Vous connaissez Marcelle ?
Non ?
Si, si ! Vous savez, celle qui avait le rire facile comme sa mère.
Toujours pas ?
Pas grave, je vais vous raconter une anecdote et vous l’imaginerez très facilement.
Nous sommes du même village et j’étais loin de m’imaginer qu’un jour, on se rencontrerait par le plus grand des hasards, très, très loin de chez nous.
C’était un de ces jours dits « journées pédagogiques » censés nous apprendre ou du moins nous entrainer au métier d’enseignant.
On se réunissait certains mercredis toute la journée dans une école des Yvelines, quelques fois pour assister à un cours magistral avec une mise en scène digne d’une pièce de théâtre.
Je me souviens, d’une super enseignante qui nous avait émerveillés tels des enfants.
La séance avait commencé dans le couloir, on avait interdiction de pénétrer dans la salle de classe, nous devions nous mettre dans le rang des CP et suivre les écoliers.
C’était « Au théâtre ce soir » de bon matin.
Nous entrâmes en même temps que les élèves qui avançaient à petits pas feutrés, le doigt sur nez en soufflant un léger « chut » avec la tête enfoncée dans les épaules. Déjà, le suspens était à son comble avant la leçon. La salle de classe était plongée dans la pénombre presque absolue. Il y avait juste quelques rayons de lumière tamisée qui filtraient à travers des rideaux opaques. C’était le silence complet lorsque des petites lumières rouges, bleues, jaunes s’allumèrent et se mirent à clignoter au bout de quelques secondes. La maîtresse cachée quelque part lisait une histoire, tout aussi mystérieuse que le décor. Les enfants étaient émerveillés et nous déjà rompus aux brouhahas de certains amphis, étions redevenus des écoliers dociles.
A n’en pas douter nous étions bel et bien au théâtre.
Ce n’était qu’une mise en bouche, on tira les rideaux et la leçon qui faisait suite à l’histoire pu commencer.
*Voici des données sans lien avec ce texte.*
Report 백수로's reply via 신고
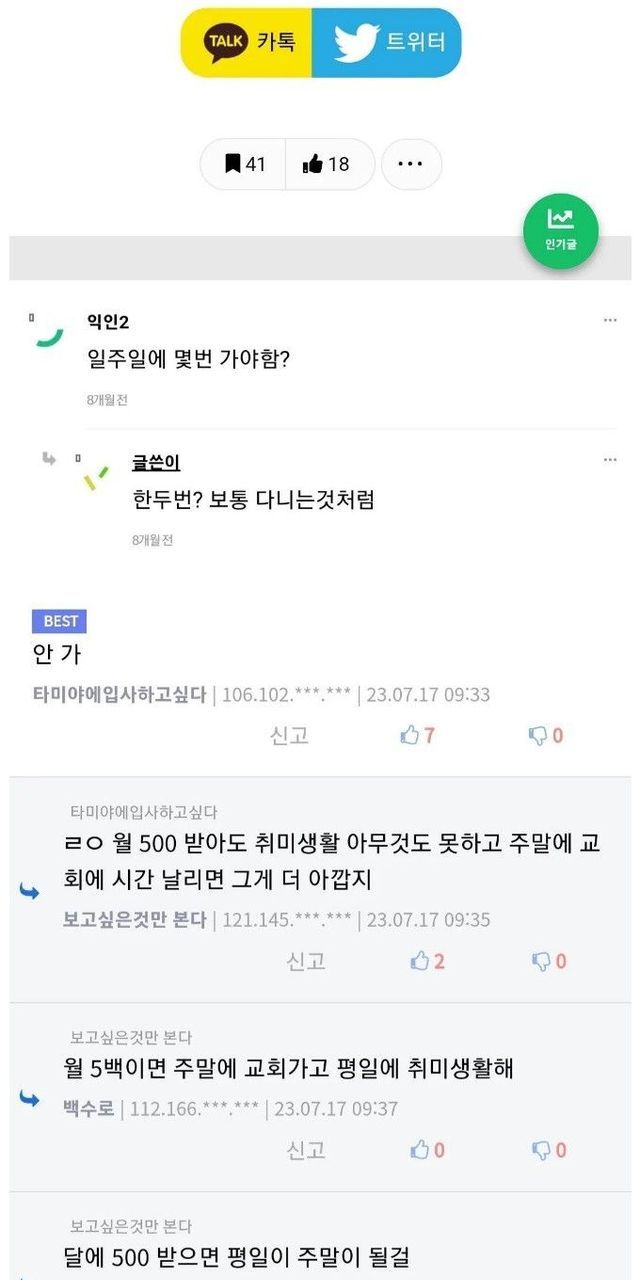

C’était du grand art.
Vous nous voyez, débutants, commencer ainsi nos leçons ? C’était comme si on nous demandait de réaliser un film à la hauteur de M. Hulot en n’ayant jamais vu une caméra.
Il m’en resta un petit quelque chose puisque le jour de mon CAP d’instituteur, j’avais introduit ma leçon de vocabulaire centrée sur le cirque et les amusements de rues, en lançant sur un vieux tourne-disques, la chanson « Les comédiens » de Charles Aznavour. Les enfants étaient très étonnés et très vite se retrouvèrent dans l’univers du texte qui suivait. Ce n’était pas réfléchi de longue date, l’idée me traversa l’esprit la veille seulement.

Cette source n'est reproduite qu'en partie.